Yesterday’s marathon Commons debate on the proposed housing benefit changes produced more heat than light. There were a lot of apparently conflicting statistics, especially about the number of people affected and the number of people likely to have to move home as a result.
The main government theme – sorry, but I can no longer distinguish between Tory and Liberal members of the government, I had thought the Minister, Steve Webb, was a Liberal Democrat until I heard his speech – was to attack Labour’s ‘scaremongering’. But as the government has yet to publish any meaningful analysis of the proposals, or to demonstrate how the savings are calculated, the opposition has to rely on its own analysis and that of the housing organisations like the National Housing Federation and Shelter, and all have predicted dire outcomes.
There was an interesting debate about the impact the Local Housing Allowance has had on rent levels in the private rented sector. In short, Labour argued that rent levels, especially in higher rent areas, have been dragged up by buoyant and growing demand from non-HB tenants, especially the growing group of people who would have become owner occupiers in previous times who now can’t or won’t take a risk on buying. Therefore LHA, being linked to the median rent, follows the market rather than leads it. Labour in office had decided to remove the highest rents from the calculation of the median to reduce the impact the top of the market was having on the measure that determined the going LHA rate.
The government benches took two slightly different views; on the backbenches several claimed that the LHA level was determining the rent levels, driving the market up, but the Minister relied on the more limited construction that, as the LHA supported 40% of rent payers in the sector, it must therefore have some effect on the price.
This seems to me to be a proper debate about a fundamental issue. How does state intervention impact on a market, especially one with inelastic supply, which caters for the very rich and the very poor and lots in between and has little consumer protection? We will be more and more dependant on private renting in the future, and this is a question worthy of proper study and analysis.

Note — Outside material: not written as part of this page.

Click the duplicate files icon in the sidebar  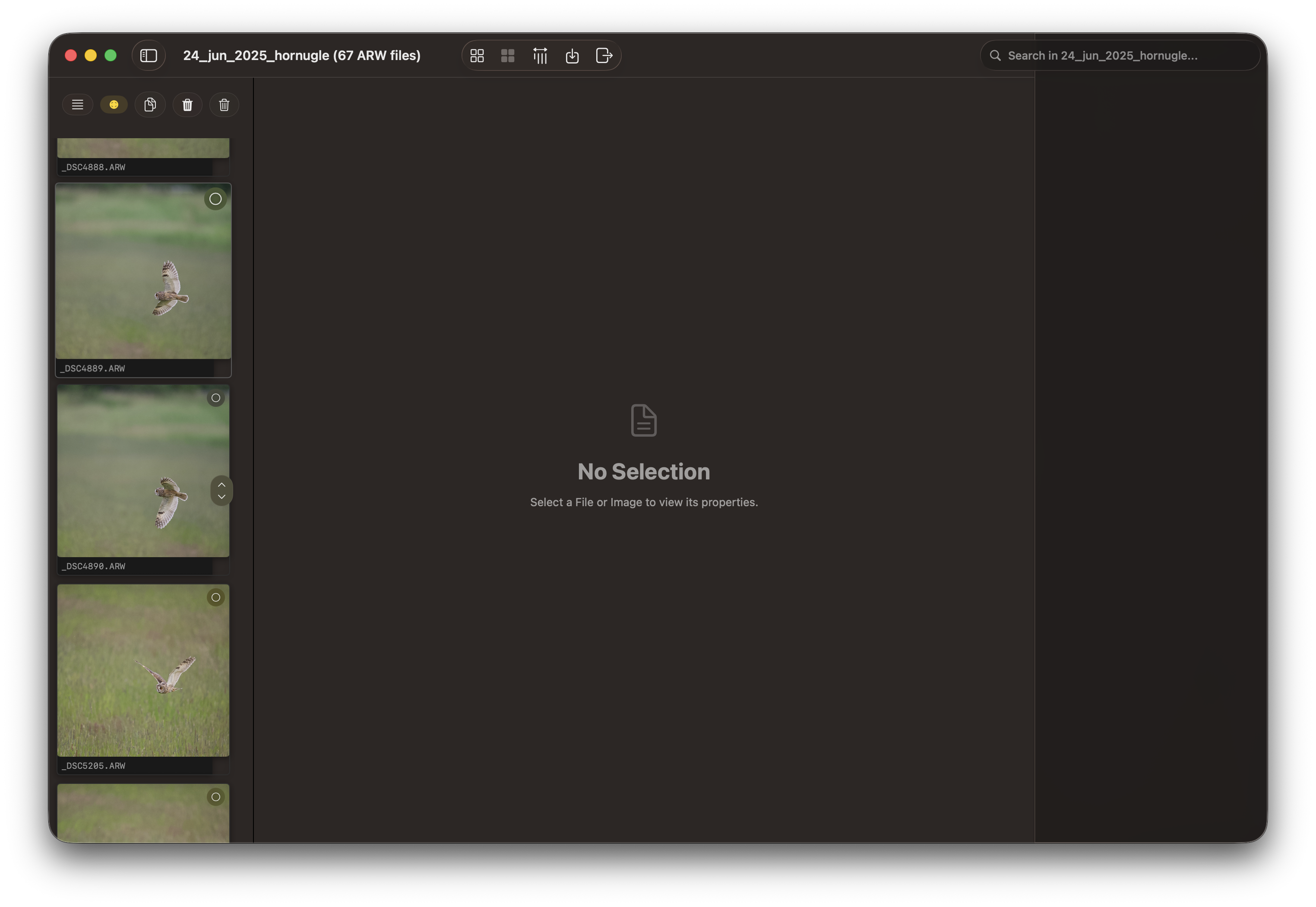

One factor may be the differences between the market in high rent areas and those in areas where the gap between social and market rents is really quite small and where there are fewer richer people entering the market.
Another noteworthy feature of the debate was the number of speakers from places well away from London. The government has been keen to keep the debate focused on the more extreme cases where the national cap will now apply, but there were speeches about Glasgow and Sheffield and Sunderland and elsewhere identifying the likely losers and the impact the losses might have on families.
The only real sign of dissent on the government side concerned the proposal to cut HB by 10% for anyone on job seekers allowance for more than a year, irrespective of how hard they had looked for a job, and LibDem Simon Hughes said he would oppose this – although the remainer of his interventions gave me the impression that he might end up supporting the rest of the package, making it much more likely that it will go through.